LUDWIGSBURG | 31. Juli 2008

Der Konditormeister und die Kaffeetrinkerin

Die Kaffeetrinkerin gehört zu den liebenswürdigsten Modellen, die der württembergische Hofbildhauer Johann Christian Wilhelm Beyer für die Ludwigsburger Porzellanmanufaktur geschaffen hat.

Peter Frankenstein/Hendrik Zwietasch, Landesmuseum Württemberg


Mit übereinandergeschlagenen Beinen sitzt sie an einem runden Tischchen und ist im Begriff, sich Kaffee einzuschenken. Die komplett vergoldete Kaffeekanne gibt ein Gefäß aus Edelmetall wieder, weshalb die Kaffeetrinkerin den Kannenhenkel auch nicht mit der bloßen Hand ergreift. Um sich am heißen Silber nicht die Finger zu verbrennen, nimmt sie beim Einschenken ein weißes Tuch zu Hilfe.
Beyers Kaffeetrinkerin führt einen der Gründe für die beispiellose Karriere des Porzellans in Europa vor Augen: Als schlechter Wärmeleiter war das neue Material für die heißen Modegetränke des 18. Jahrhunderts (Tee, Kaffee und Schokolade) vorzüglich geeignet.
Einer, der das täglich in seinem Café erlebte, war der Stuttgarter Konditormeister Wilhelm Murschel (1822-1885). In der Königstraße / Ecke Poststraße führte er den von den Eltern übernommenen Betrieb weiter. Wilhelm Murschel war ein leidenschaftlicher Antiquitätensammler und interessierte sich hauptsächlich für Porzellan des 18. Jahrhunderts.

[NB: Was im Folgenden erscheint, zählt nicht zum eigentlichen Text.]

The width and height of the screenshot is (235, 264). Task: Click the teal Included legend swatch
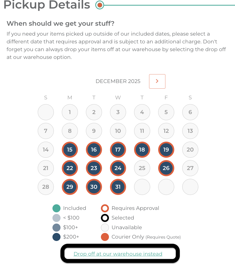click(56, 208)
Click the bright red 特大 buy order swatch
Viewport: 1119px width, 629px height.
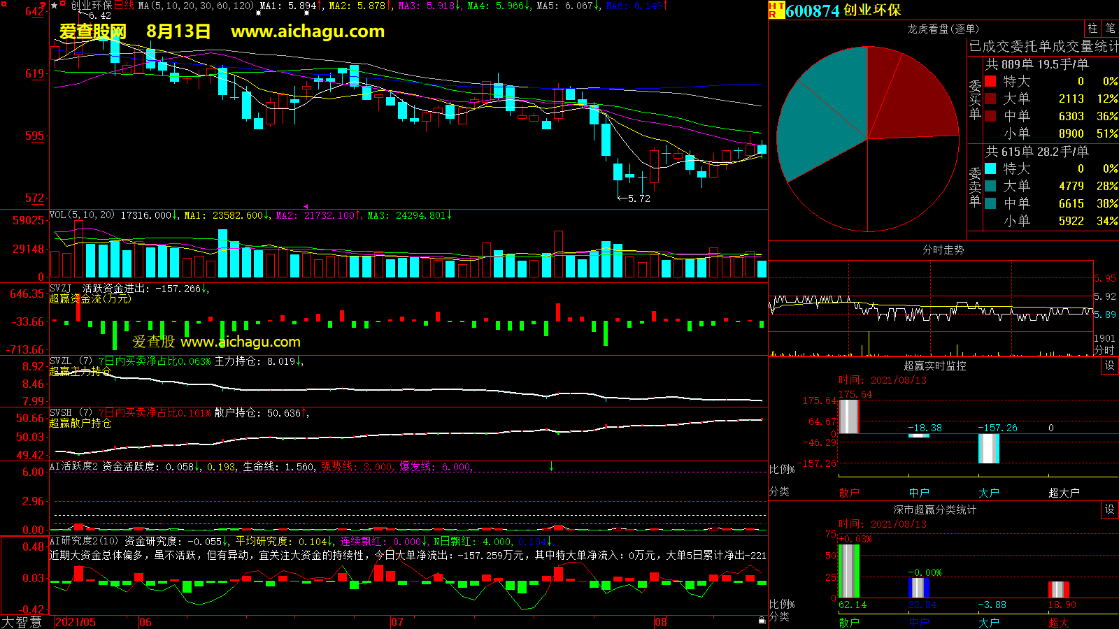click(x=990, y=81)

Als Konditor gehörte er jenem Berufsstand an, der 100 Jahre zuvor den figürlichen Tafelschmuck aus Zuckerwerk angefertigt hatte. Ob er sich selbst in dieser Tradition sah oder mit dem Sammeln von Porzellanfiguren bewusst in diese Tradition stellen wollte, ist leider nicht bekannt.
Wilhelm Murschel hatte die großherzige Angewohnheit, dem Königlichen Museum vaterländischer Altertümer alljährlich am Geburtstag des Königs einen Porzellangegenstand aus seinem Besitz zu schenken. Im Jahr 1875 erwarb die Altertümersammlung dann die komplette Sammlung Murschel. Der Ankauf umfasste 680 Gegenstände, überwiegend Ludwigsburger Porzellan des 18. Jahrhunderts. Diese äußerst qualitätvolle Privatsammlung bildete den idealen Grundstock für die darauf aufbauende Sammeltätigkeit des Museums.

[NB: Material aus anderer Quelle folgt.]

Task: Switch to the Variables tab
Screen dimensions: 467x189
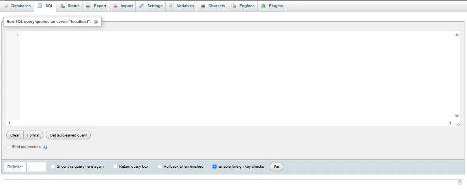Action: (181, 6)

Besonders beim figürlichen Porzellan zeigt sich, dass die wichtigsten und besten Stücke des heutigen Museumsbestandes nahezu ausnahmslos aus der Sammlung Murschel stammen. Hervorzuheben ist die lange Reihe hervorragender Figuren des Hofbildhauers Beyer, zu denen auch die Kaffeetrinkerin zählt.

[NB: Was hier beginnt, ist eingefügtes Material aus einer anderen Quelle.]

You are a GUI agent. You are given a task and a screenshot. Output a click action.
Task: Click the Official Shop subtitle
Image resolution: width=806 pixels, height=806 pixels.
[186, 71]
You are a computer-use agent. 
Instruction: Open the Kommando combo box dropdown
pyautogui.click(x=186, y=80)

Die Kaffeetrinkerin ist noch bis zum 21. September in der Sonderausstellung „Luxus und Lustbarkeiten des Rokoko. Herzog Carl Eugens Venezianische Messe“ im Alten Schloss in Stuttgart zu besichtigen. Danach kehrt sie an ihren Stammplatz im Keramikmuseum im Schloss Ludwigsburg zurück.